## Tasks and exercises
A: In the passage on emissions technology, what does Xyleco's process convert cellulose into?
B: Proceed with the passage on emissions technology from its final sentence, in the same voice.

## Excerpted passage

The ostensible goal is to reduce the use of fossil fuels, and thus emit less carbon dioxide (CO2) and methane (CH4, the main component of natural gas and decaying organic matter).

The proponents of the theory of catastrophic anthropogenic global warming assert that rising greenhouse gas emissions will cause global temperatures to rise to untenable levels later this century. They urge governments and politicians to control, centrally regulate and tax emissions to save the world from a climate cataclysm.

Yet, even if you subscribe to the global warming theory, this punitive impost may be unnecessary. Technology and the inherent amorphous genius of Adam Smith’s “invisible hand” may already be at work, reducing emissions without even directly intending to.

A recent CBS 60 Minutes program informed viewers of a new technology that revolutionizes energy production, and much more. Xyleco, an American firm with an illustrious roster of directors, including two Nobel Prize winners, has developed a multi-patented process that converts cellulose (the material that composes all plant life) into sugars, plastic feedstock and, perhaps most importantly, fuel for motor vehicles, ships and aircraft.

## Listed entries
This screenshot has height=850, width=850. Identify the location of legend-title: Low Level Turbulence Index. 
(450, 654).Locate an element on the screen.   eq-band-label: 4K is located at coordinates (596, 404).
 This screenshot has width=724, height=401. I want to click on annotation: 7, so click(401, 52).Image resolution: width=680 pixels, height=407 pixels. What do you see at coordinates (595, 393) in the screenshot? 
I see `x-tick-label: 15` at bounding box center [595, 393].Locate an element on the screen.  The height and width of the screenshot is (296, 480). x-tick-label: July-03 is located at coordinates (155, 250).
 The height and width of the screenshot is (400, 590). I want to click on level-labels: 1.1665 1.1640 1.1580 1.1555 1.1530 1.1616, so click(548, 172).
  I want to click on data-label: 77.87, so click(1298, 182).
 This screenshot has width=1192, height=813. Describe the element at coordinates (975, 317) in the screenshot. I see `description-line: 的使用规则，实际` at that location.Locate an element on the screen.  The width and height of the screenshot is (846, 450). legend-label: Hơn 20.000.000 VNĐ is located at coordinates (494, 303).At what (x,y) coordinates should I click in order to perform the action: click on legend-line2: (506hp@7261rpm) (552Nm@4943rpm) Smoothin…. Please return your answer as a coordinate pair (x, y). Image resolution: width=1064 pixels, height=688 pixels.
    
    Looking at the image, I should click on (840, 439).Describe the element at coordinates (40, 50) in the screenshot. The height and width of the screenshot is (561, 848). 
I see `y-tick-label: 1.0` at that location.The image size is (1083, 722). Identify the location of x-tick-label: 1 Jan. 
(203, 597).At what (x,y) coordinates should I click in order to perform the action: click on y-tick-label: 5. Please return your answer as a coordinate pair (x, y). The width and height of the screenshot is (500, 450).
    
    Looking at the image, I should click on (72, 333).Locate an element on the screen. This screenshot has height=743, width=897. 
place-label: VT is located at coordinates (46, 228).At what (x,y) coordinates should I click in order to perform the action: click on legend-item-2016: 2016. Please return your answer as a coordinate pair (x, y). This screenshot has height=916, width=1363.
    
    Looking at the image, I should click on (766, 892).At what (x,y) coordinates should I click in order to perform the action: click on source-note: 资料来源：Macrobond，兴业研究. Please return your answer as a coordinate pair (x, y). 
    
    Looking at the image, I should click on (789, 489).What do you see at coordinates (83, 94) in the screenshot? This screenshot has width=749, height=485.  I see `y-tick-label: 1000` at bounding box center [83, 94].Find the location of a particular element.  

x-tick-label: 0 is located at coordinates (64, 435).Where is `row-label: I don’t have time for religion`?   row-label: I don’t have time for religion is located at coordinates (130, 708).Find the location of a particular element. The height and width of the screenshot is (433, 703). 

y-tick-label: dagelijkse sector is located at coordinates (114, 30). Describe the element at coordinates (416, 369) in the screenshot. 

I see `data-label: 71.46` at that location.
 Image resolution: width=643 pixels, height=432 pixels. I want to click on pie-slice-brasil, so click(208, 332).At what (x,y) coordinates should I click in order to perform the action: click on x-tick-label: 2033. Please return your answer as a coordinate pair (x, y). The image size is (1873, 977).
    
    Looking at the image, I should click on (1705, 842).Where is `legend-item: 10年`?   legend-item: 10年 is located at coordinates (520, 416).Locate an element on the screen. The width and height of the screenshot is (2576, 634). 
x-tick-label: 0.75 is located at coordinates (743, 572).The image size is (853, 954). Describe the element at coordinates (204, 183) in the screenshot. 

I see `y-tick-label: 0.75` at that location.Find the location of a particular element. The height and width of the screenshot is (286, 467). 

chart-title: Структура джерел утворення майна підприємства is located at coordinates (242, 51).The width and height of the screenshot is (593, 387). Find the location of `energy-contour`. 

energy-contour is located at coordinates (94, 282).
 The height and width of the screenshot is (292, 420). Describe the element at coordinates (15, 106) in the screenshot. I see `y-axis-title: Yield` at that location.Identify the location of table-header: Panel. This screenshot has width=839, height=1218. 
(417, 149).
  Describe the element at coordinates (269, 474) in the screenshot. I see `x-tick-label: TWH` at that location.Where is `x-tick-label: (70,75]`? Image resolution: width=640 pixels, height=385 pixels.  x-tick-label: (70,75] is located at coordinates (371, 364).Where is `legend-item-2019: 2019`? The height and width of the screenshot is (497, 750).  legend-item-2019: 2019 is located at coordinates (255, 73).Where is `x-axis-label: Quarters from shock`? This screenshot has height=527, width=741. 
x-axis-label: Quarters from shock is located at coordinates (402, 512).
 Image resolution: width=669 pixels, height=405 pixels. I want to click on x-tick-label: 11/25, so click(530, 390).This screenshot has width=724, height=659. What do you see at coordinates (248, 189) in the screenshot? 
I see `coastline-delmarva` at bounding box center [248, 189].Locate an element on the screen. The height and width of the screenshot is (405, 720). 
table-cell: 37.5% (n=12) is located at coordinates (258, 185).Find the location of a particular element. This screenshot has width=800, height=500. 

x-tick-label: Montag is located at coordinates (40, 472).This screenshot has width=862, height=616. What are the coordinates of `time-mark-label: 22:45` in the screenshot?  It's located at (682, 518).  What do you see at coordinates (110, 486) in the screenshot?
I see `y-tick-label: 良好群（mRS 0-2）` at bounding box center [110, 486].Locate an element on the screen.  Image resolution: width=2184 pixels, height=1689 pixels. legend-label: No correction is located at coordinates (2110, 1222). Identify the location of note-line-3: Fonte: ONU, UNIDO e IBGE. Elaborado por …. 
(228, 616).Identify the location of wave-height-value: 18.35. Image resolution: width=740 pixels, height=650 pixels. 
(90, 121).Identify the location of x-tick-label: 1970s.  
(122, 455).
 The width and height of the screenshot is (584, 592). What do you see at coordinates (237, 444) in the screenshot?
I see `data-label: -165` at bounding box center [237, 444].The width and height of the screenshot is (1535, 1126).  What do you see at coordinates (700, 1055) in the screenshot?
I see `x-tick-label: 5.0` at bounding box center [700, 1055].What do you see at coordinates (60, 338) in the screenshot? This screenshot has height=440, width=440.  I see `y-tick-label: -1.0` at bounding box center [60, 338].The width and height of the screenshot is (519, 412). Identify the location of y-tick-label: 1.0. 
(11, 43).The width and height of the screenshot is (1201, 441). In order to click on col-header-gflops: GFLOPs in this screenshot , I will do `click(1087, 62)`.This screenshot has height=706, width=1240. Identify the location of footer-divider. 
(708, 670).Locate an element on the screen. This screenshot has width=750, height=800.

## Results for each task
A: Sugars, plastic feedstock and fuel for motor vehicles, ships and aircraft.

B:
Why this is important is that biomass is the waste of forestry, construction and demolition, paper and wood use, harvesting on farms, gardening and landscaping, household garbage, and grocery, restaurant and food processing.

As very little is recycled into usable materials or energy, the CH4 and CO2 from the decay of the material goes into the atmosphere. Millions of tonnes of this mostly refuse – construction and demolition wood or plant based excepted – is turned into the stuff that the global warming activists are so indignant and angry about.

According to the U.S. Environmental Protection Agency, CH4 and CO2 from these sources represent roughly 27 percent of total GGE emissions.

If Xyleco’s technology, or other similar or complementary ones, start to make inroads in the world’s economy, conceivably most of the targeted waste would be converted to other materials or fuel, and be diverted from directly increasing the dreaded emissions.

The fuel produced could displace a substantial proportion of oil and natural gas now used around the world. At very least, it could supply a large amount of the fuel needed to deal with the expected growth in demand in under-developed areas.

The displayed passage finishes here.